I thought of the many other “voices” beside my own that I have heard over the years. I also thought of the times I have forgotten to listen to the voice that was in my own heart. Like most people, for many years, I carried the voice of a parent in my head and I tried to follow that voice for all kinds of reasons, some of them helpful and some not. I listened to the voices of what was considered ‘right’ or ‘proper’ for a young woman of my generation. These voices also fit for me at times and at others led me down paths that were sometimes painful and certainly not authentic to my heart-voice. As a person who has always found a home within the church, I have listened to voices who would have me fit into a mold that was a certain brand of Christian that was too narrow for me, that did not allow the freedom or room I heard in the voice of Jesus. Stepping out from those voices often felt like a heart-breaking. But as I walked further away and listened more deeply within, I knew the voice I was hearing as my own led to the path to which I was called. I could say a prayer of blessing for those voices which did not reflect my own. I could offer a prayer of gratitude for my own walk, my own hearing.

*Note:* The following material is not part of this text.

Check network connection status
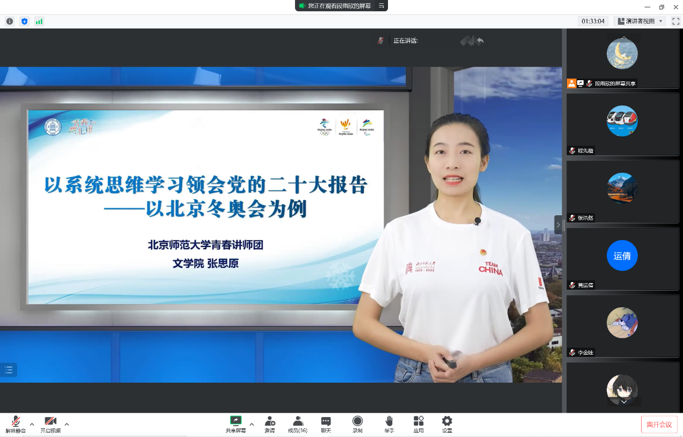Viewport: 683px width, 437px height. pyautogui.click(x=39, y=21)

Sometime it takes immense quiet to be able to hear our own heart-voices. Whether it is the din of sounds that fly at us at every turn in this 21st century world we travel or the sheer volume of information that gets stuffed into our daily living, it can be difficult to be in tune with the voice that is ours and ours alone. What is your heart-voice saying to you these days? Can you hear its unique sound among all the others? How are you following the lead it offers you? Are you able to turn from all the voices that might be offering you sage advice and hear your own true, authentic self speaking?

It seems to me, when we are quiet enough to listen, truly listen, the voice that speaks deepest within us is the voice of Spirit dancing with our own. That voice which emanates from our core is the one that was birthed within us and continues to work to be given speech through our living. Whether through poetry or parenting, through music or mission, through humor or humility, we each have a voice that is needed for the healing of the world.

Perhaps today is the day to let your voice be heard.